§ **ATTIVITÀ DA SVOLGERE**
1. Elenchi tutte le persone menzionate con nome e cognome nell'articolo sul caso Vannini.
2. Restituisca senza alcuna modifica la parte dell'elenco che va dalla riga contenente «Given: Click the 切り抜きOCR結果 dialog heading» fino alla riga contenente «This screenshot has width=307, height=186.», entrambe comprese.

§ **TESTO FORNITO**
Ladispoli – Vannini: i 6 dubbi sulle indagini, dal mancato sequestro della casa alle intercettazioni | VIDEO

Golia sottolinea le criticità dell’inchiesta mente l’Associazione Nazionale Magistrati difende le collega D’Amore e diserta l’incontro con il Ministro. Nella nuova riforma va tolta “la responsabilità” di chi sbaglia, “loro” sono una casta di intoccabili

CIVITAVECCHIA -Il sopralluogo e il mancato sequestro della casa di Antonio Ciontoli, le intercettazioni telefoniche e le analisi delle tracce di polvere da sparo. Giulio Golia ci parla di alcuni dei dubbi sulle indagini per l’omicidio di Marco Vannini. Dopo la replica della procura di Civitavecchia alla richiesta del ministro della Giustizia Alfonso Bonafede di avviare un’azione disciplinare nei confronti della pm del processo di primo grado Alessandra D’Amore, anche noi vi raccontiamo la nostra versione in sei punti 

Non si sono fatte attendere le reazioni alla notizia che il ministro della Giustizia Alfonso Bonafede ha richiesto di avviare un’azione disciplinare nei confronti di Alessandra D’Amore, la pm che per prima ha indagato sulla morte di Marco Vannini (clicca qui per il servizio della puntata di giovedì scorso in cui vi abbiamo anticipato la notizia).

§ **DATI DA ELABORARE**
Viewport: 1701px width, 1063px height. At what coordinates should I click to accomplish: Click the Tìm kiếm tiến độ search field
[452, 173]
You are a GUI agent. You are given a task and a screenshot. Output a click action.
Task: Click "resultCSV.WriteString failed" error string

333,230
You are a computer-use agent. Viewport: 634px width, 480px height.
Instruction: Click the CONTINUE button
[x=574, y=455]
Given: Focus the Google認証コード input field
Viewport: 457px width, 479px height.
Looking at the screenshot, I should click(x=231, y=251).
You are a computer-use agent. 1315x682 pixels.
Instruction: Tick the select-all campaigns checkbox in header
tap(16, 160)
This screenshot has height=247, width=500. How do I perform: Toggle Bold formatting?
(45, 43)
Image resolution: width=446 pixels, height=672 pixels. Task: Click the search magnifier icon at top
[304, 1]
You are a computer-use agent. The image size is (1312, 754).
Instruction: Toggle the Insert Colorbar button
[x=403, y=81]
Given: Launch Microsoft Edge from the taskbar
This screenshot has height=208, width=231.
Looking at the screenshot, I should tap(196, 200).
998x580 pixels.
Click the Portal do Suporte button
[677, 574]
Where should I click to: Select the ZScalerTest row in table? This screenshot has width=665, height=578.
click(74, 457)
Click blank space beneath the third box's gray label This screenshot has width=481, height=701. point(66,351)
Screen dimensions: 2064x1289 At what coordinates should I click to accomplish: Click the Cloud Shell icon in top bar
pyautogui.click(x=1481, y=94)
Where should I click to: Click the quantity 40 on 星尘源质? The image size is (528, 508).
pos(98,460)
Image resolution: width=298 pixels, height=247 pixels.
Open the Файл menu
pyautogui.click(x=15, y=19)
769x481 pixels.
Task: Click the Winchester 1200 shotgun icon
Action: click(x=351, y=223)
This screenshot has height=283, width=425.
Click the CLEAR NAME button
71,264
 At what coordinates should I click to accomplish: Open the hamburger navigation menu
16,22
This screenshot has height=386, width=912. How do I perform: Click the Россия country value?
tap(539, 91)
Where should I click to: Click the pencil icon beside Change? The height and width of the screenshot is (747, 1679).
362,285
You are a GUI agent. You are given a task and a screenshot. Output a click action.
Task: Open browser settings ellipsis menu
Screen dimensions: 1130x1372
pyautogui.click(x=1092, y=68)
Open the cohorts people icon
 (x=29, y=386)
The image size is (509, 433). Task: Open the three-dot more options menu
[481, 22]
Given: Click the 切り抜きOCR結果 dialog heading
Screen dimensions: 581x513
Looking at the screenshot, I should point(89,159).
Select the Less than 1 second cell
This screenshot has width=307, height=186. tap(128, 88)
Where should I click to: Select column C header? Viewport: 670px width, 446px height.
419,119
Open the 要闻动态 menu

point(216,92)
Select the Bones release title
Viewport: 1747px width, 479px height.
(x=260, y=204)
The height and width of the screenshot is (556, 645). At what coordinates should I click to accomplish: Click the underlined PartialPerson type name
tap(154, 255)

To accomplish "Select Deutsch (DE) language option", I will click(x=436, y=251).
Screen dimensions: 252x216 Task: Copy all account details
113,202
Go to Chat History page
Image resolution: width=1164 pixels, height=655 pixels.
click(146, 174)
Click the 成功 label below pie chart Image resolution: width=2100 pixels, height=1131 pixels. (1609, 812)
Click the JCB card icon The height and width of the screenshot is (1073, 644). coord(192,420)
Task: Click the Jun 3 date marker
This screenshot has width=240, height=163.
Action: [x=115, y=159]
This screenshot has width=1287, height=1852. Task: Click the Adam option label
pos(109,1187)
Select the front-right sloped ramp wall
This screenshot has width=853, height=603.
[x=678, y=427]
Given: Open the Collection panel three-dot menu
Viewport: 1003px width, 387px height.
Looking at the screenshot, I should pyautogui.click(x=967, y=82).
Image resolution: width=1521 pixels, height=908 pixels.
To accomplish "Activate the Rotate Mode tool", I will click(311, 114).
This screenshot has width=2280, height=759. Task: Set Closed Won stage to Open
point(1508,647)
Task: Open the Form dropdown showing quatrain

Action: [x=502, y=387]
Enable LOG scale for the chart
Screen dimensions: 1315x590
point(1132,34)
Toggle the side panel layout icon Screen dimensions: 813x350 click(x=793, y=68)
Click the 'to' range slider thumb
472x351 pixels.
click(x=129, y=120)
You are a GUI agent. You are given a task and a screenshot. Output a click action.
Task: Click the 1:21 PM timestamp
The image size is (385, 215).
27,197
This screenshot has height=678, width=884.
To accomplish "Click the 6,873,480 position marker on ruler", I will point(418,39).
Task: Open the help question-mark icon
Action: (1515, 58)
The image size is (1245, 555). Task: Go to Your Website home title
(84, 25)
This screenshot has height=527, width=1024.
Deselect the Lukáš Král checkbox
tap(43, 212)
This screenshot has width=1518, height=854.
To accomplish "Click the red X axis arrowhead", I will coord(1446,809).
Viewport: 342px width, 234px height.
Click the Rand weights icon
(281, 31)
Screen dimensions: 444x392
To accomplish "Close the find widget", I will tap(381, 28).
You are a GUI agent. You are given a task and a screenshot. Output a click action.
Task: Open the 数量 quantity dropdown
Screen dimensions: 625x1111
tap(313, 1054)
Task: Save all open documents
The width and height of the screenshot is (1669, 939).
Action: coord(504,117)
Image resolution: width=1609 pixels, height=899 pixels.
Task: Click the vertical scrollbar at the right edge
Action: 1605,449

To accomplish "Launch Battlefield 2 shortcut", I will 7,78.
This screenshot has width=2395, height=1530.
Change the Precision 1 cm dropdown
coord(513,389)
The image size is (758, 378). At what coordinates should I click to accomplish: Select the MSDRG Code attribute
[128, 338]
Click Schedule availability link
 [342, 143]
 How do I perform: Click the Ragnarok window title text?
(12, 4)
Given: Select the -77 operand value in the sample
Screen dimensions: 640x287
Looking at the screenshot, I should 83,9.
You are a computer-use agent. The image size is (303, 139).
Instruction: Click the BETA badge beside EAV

§ **RISULTATI DELL'ESERCIZIO**
1.
Antonio Ciontoli
Giulio Golia
Marco Vannini
Alfonso Bonafede
Alessandra D’Amore

2.
Given: Click the 切り抜きOCR結果 dialog heading
Screen dimensions: 581x513
Looking at the screenshot, I should point(89,159).
Select the Less than 1 second cell
This screenshot has width=307, height=186. tap(128, 88)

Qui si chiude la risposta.